Gefache, Wärmedämmung, Holzschutz und Lehm, die Hundertste

28.09.2003


Nun muß ich dieses Thema auch nochmal aufgreifen. Habe im Infodienst Holz der AGH, Reihe 4, Teil 5, Folge 1 von Prof. Horst Schulze, lesen müssen, dass die in der Vergangenheit aufgetretenen feuchtebedingten Schäden am Holz durch den Einbau feuchtespeichernder Materialien wie Schlacke, Lehm oder Bimsbaustoffe verursacht wurden. Hier im Forum - und auch an anderen Stellen - wird aber immer wieder gerade Lehm sowohl für die Ausfachung als auch für eine Innendämmung empfohlen. Was ist denn von dieser Aussage des Infodienstes zu halten? Möchte so langsam die Innendämmung in Angriff nehmen, die Ausfachung besteht bei mir aus Staken und Lehm - ca 15cm - also ist eine innere Wärmedämmung ratsam. Die jetzige sieht wie folgt aus: hinter dem Gefach ca. 5cm Hohlraum, dann eine Lattung, in die fugenfrei Styropor - ca 5cm - eingequetscht wurde und davor eine Holzwand ( 0,5 cm). Dadurch ist das Holz von innen absolut top, aber das Ganze ist bereits jetzt in den kühleren Nächten etwas kalt, kann also nur noch schlimmer werden. Vielen Dank im Voraus für wärmende Tips, auch von meinem bereits zitternden Schatz.

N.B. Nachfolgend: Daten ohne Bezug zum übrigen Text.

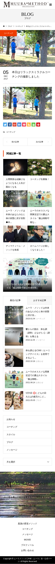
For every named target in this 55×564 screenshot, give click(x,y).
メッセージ (12, 449)
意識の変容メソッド (27, 523)
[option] (27, 275)
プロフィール (27, 544)
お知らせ (11, 419)
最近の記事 (15, 300)
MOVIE (27, 539)
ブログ (10, 442)
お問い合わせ (27, 550)
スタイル (11, 434)
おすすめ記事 (39, 300)
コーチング (8, 33)
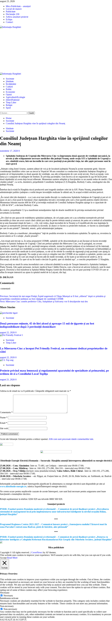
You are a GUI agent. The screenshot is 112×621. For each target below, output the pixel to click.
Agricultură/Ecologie (15, 97)
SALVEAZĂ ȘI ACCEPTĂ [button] (13, 619)
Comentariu (6, 412)
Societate (10, 78)
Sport (8, 107)
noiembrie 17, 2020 (9, 151)
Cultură (9, 86)
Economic (10, 92)
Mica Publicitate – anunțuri (18, 6)
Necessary (8, 595)
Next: (44, 301)
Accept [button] (3, 557)
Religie (9, 105)
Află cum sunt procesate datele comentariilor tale (71, 439)
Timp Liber (11, 102)
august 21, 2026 (7, 379)
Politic (9, 89)
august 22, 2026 (7, 332)
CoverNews (36, 552)
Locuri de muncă (13, 9)
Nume (3, 417)
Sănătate (10, 81)
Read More (12, 557)
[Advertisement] (56, 50)
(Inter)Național (12, 100)
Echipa (9, 19)
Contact (9, 22)
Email (3, 423)
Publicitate (10, 11)
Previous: (52, 297)
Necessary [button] (4, 592)
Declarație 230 (12, 14)
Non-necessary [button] (7, 606)
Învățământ (11, 84)
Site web (4, 428)
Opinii (9, 94)
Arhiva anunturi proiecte (17, 17)
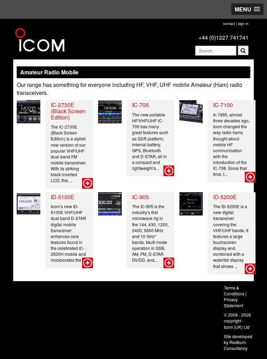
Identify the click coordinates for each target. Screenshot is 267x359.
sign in (243, 23)
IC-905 (140, 197)
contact (229, 23)
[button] (247, 9)
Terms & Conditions (234, 290)
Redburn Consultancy (236, 345)
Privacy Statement (233, 302)
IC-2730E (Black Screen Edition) (68, 111)
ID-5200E (225, 197)
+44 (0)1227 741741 (224, 37)
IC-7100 (223, 105)
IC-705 (140, 105)
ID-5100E (62, 197)
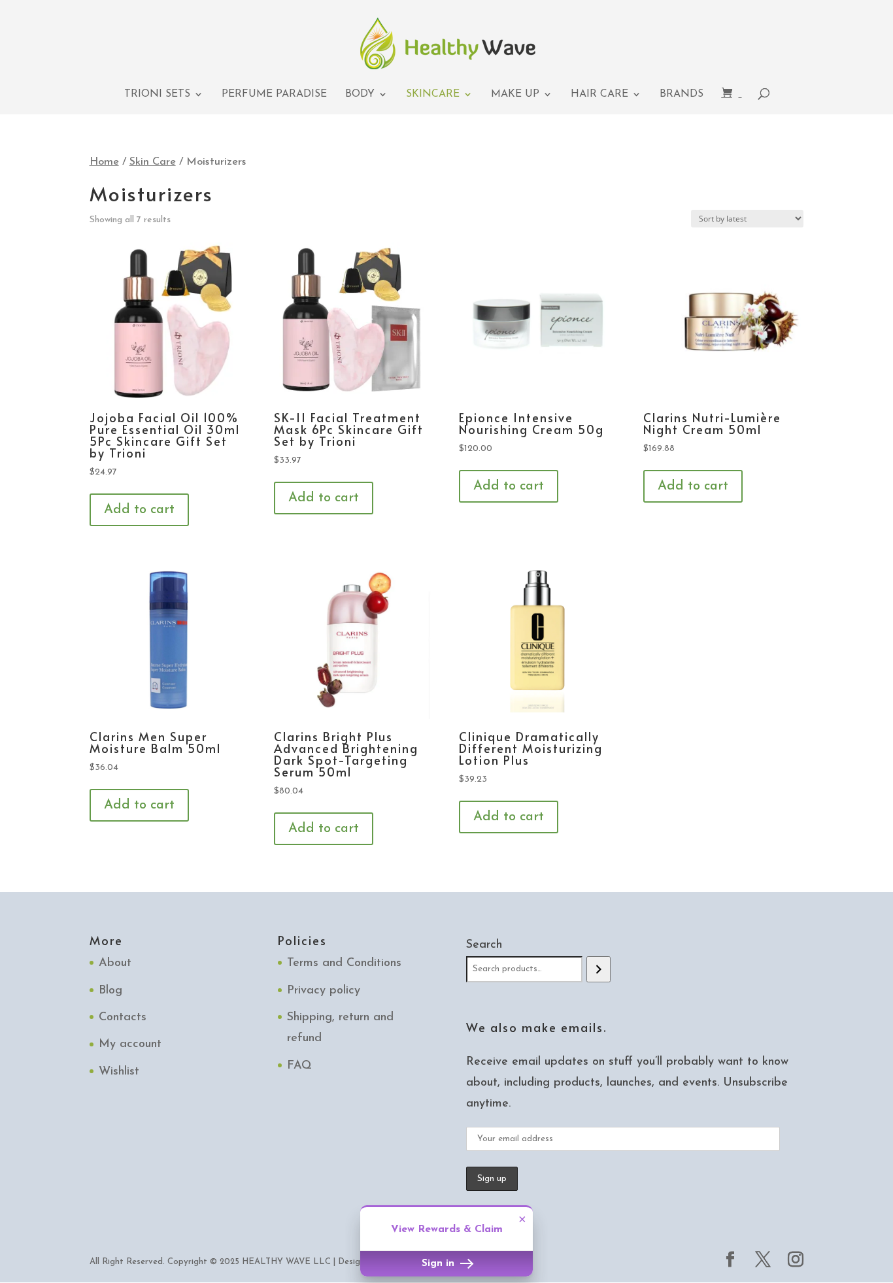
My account (130, 1044)
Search (484, 945)
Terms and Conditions (344, 963)
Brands (681, 94)
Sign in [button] (440, 1264)
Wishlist (119, 1072)
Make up (515, 94)
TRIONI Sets (157, 94)
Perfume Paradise (274, 94)
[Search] (598, 969)
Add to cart (139, 509)
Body (360, 94)
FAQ (299, 1066)
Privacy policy (323, 991)
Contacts (122, 1018)
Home (104, 162)
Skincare (433, 94)
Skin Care (152, 162)
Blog (110, 991)
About (115, 963)
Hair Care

Hallo Holger, da hat wohl irgeneiner was durcheinander gebracht: Natürlich geht Holz kaputt, wenn es dauerhaft mit nassem Lehm in Berührung ist - das ist eigetlich unabhängig vom Baustoff, denn sogar mit nassen Lappen kann ich einen Balken zum Faulen bringen. Entscheidend ist, dass Feuchtigkeit weitgehend vom Holz ferngehalten wird, was in der Praxis aber nicht geht, weil man Fachwerk nie zu 100 Prozent dicht bekommt. Also ist es entscheidend, die eindrigende Feuchte möglichst schnell wieder raus zu bringen, und da haben natürliche Baustoffe wie Lehm oder gebrannte Ziegel oder selbst Schlacke den großen Vorteil, dass sie kapillar wirken, also ähnlich wie ein Plluver aus Funktionsfaser wirken: Nässe (Regen) kann nicht so leicht durch, aber Feuchtigkeit (Dampf) entweicht. Dazu kommt beim Lehm der große Vorteil, dass er antibakteriell und antifungizid wirkt und somit Schädlingsbefall verhindert (wenn er trocken ist!). Sie werden bei vielen alten Häuser feststellen, dass die Innendecken und -wände mit Lehm gebaut wurden, die Außenwände aber mit Massivsteinen - weil man früher schwerlich den Lehm vor Schlagregen schützen konnte. Da gibt es heute aber ganz gute Möglichkeiten, selbst wetterfeste Lehmputze.
Ihr vorgeschlagener Wandaufbau vereint viele an sich nützliche Dinge zu einer, naja, wenig sinnvollen Lösung. Ein Luftraum zwischen Außenwand und Innenschalung macht nur bei ausreichender Hinterlüftung Sinn, und 5 cm sind ein bisschen wenig. Außerdem sollte die Innenschale dann massiv gebaut werden (Lehmsteine oder -platten, Vollziegel). Allemal besser wäre ein durchgängig kapillarer Aufbau ohne Luftraum etwa durch Anbringung von Holzfaserplatten oder Schilfmatten, die satt in ein Putzbett (Kalk oder Lehm) an die Außenwand gedrückt werden. Styropor ist dicht und damit tödlich fürs Holz - top sieht Ihre Konstruktion in wenigen Jahren bestimmt nicht mehr aus. Welche Heizung haben Sie?





Servus Günter,
Heizung ist z.Zt. noch eine Nachtspeicherheizung, werde auf jeden Fall einen schönen Kachelofen einbauen, Rest muß ich mal sehen. Die von Ihnen in einer anderen Anfrage empfohlene Wandheizung hat sicherlich ihre Vorteile - habe mich mittlerweile schlau (naja, halbschlau) gemacht, werde das mal mit in Erwägung ziehen.
Der Aufbau meiner Wand wurde so um 1976 gemacht, also das funktioniert wirklich, aber wie gesagt, die Wärmedämmung ist nur mässig. Der Vorschlag mit den Schilfmatten finde ich klasse, aber habe im weiten Umkreis hier noch keinen Anbieter gefunden. Überhaupt scheinen die meisten Firmen, die sowas wie Hanf, Flachs, Schilf etc. haben, im Osten zu sein, obwohl es gerade hier im Taunus enorm viele Fachwerkstädtchen gibt.
Bzgl. der Schilfmatten, wie haben Sie da die Versorgungsleitungen eingebracht?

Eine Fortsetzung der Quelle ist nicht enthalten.